## YOUR TASK:
Retype each entry verbatim. Do not include the images.

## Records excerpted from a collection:
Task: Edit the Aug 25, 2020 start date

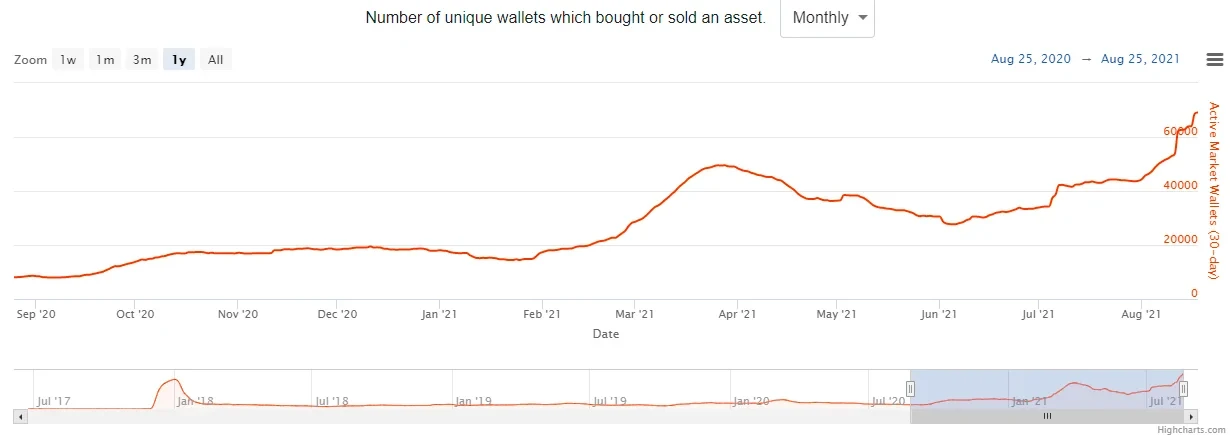Action: click(x=1030, y=59)
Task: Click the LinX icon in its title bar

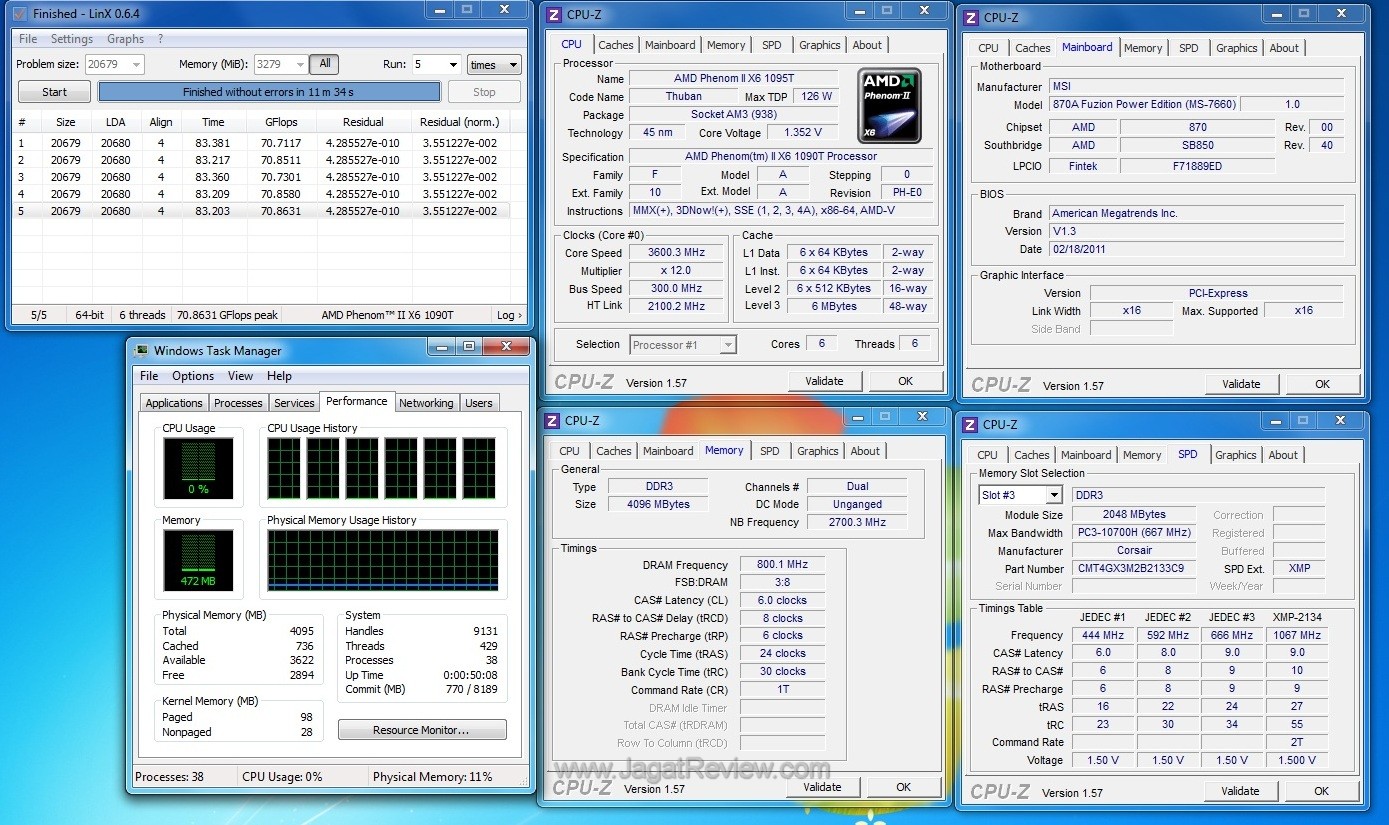Action: [19, 14]
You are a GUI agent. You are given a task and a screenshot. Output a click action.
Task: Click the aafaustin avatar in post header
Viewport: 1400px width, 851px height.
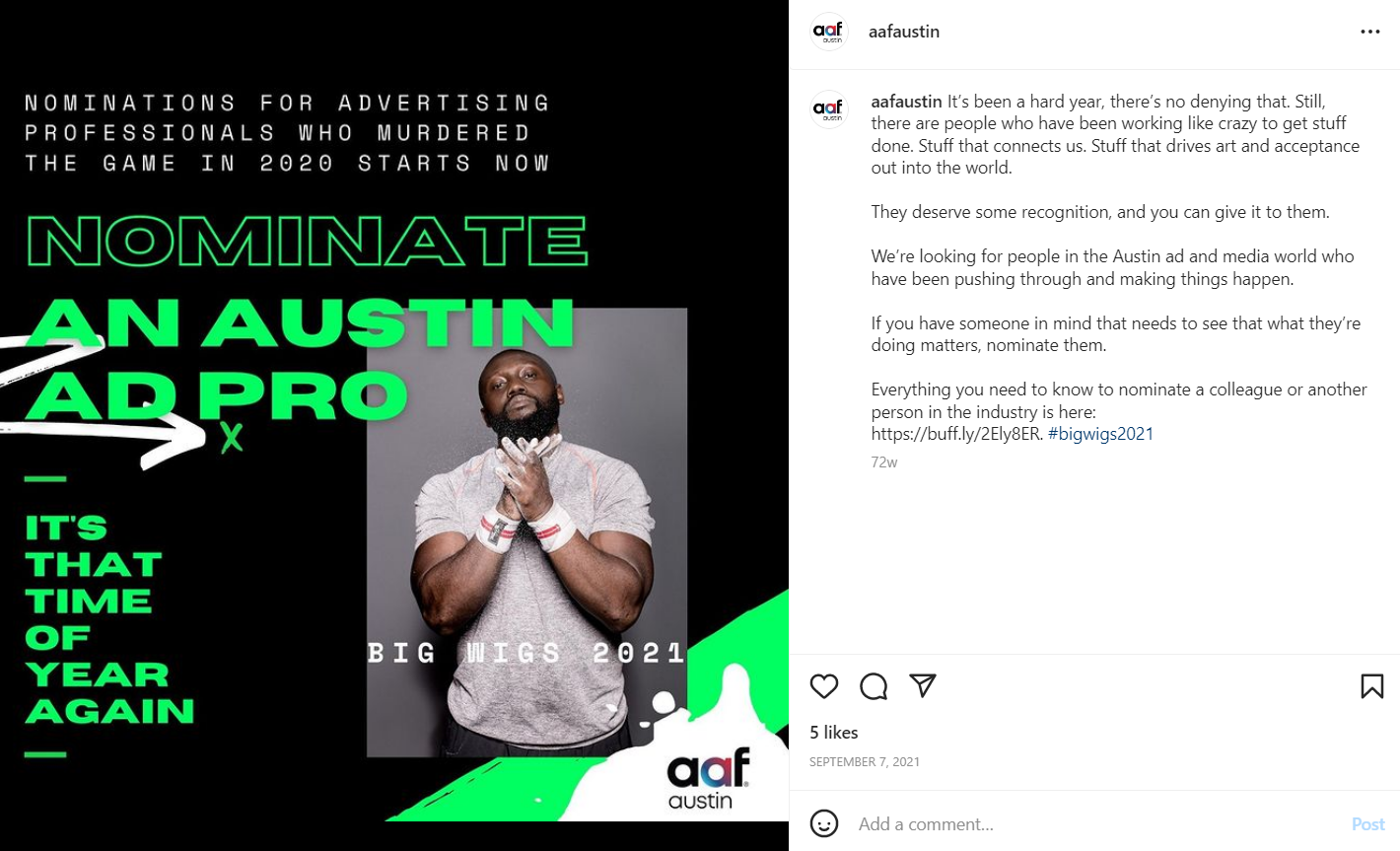click(829, 32)
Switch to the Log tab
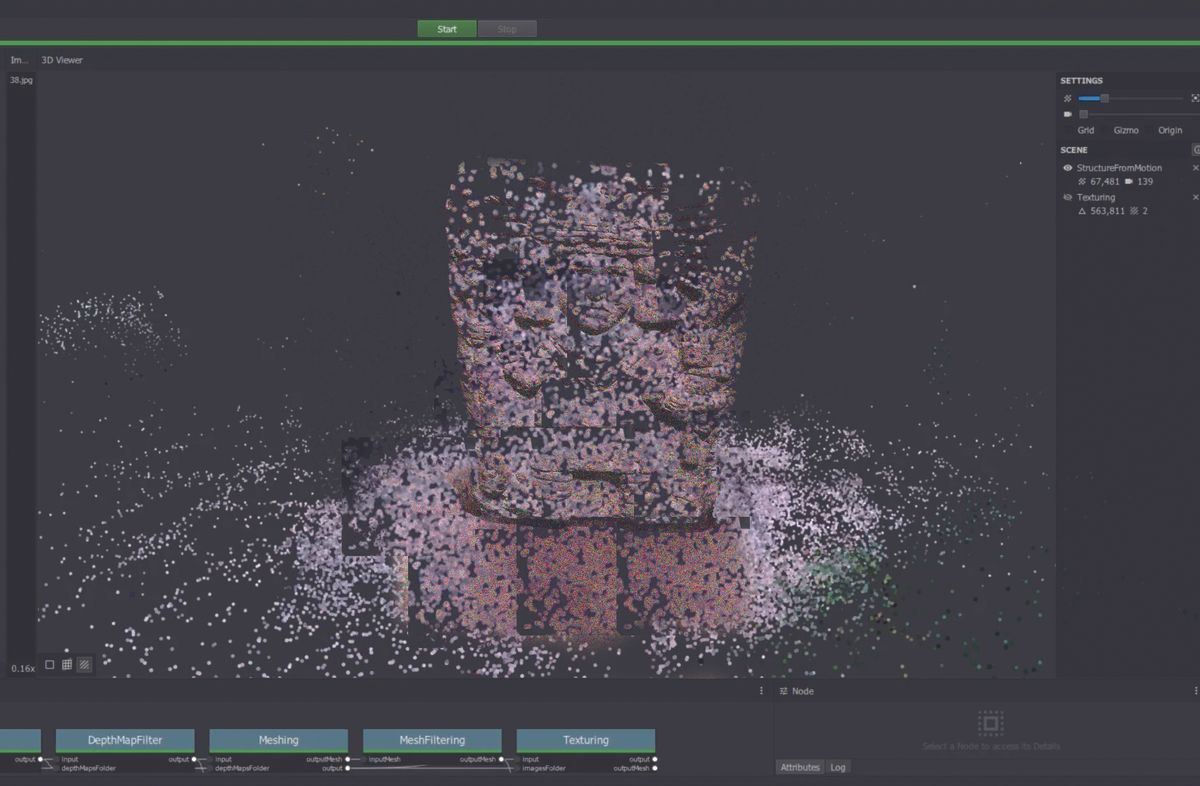Image resolution: width=1200 pixels, height=786 pixels. point(838,767)
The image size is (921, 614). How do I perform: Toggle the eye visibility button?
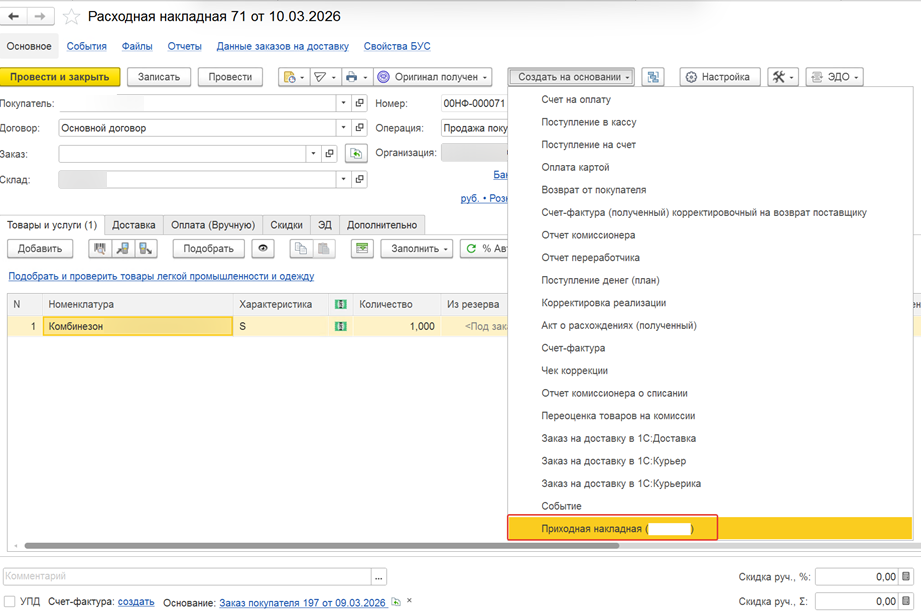click(264, 248)
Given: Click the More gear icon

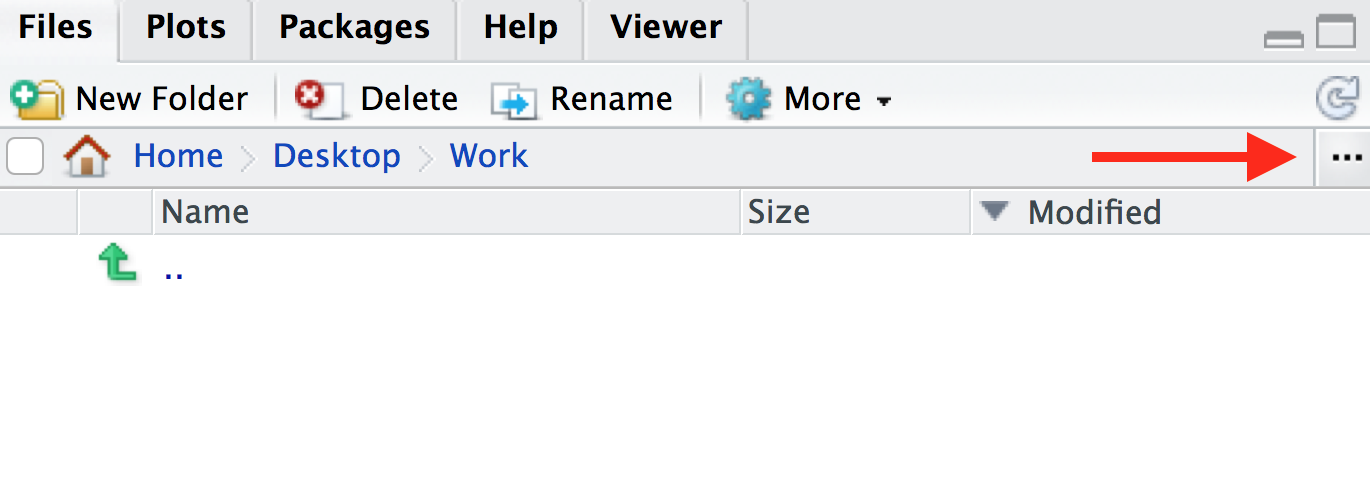Looking at the screenshot, I should [x=749, y=99].
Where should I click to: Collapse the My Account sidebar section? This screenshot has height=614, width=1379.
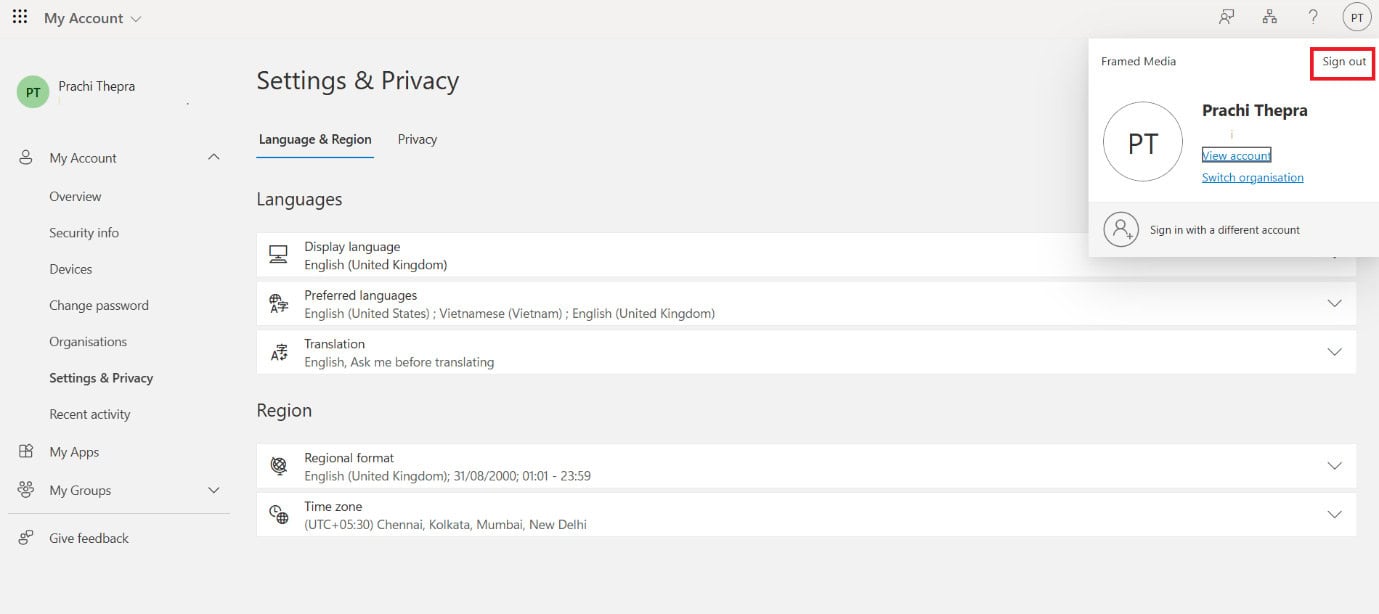coord(213,157)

## ANSWER BOX:
Task: Edit the Aug 25, 2020 start date

Action: click(x=1030, y=59)
Task: Click the LinX icon in its title bar

Action: [19, 14]
You are a GUI agent. You are given a task and a screenshot. Output a click action.
Task: Click the aafaustin avatar in post header
Viewport: 1400px width, 851px height.
click(829, 32)
Switch to the Log tab
Image resolution: width=1200 pixels, height=786 pixels. point(838,767)
The image size is (921, 614). How do I perform: Toggle the eye visibility button?
click(264, 248)
Given: Click the More gear icon

Looking at the screenshot, I should [x=749, y=99].
Where should I click to: Collapse the My Account sidebar section? This screenshot has height=614, width=1379.
coord(213,157)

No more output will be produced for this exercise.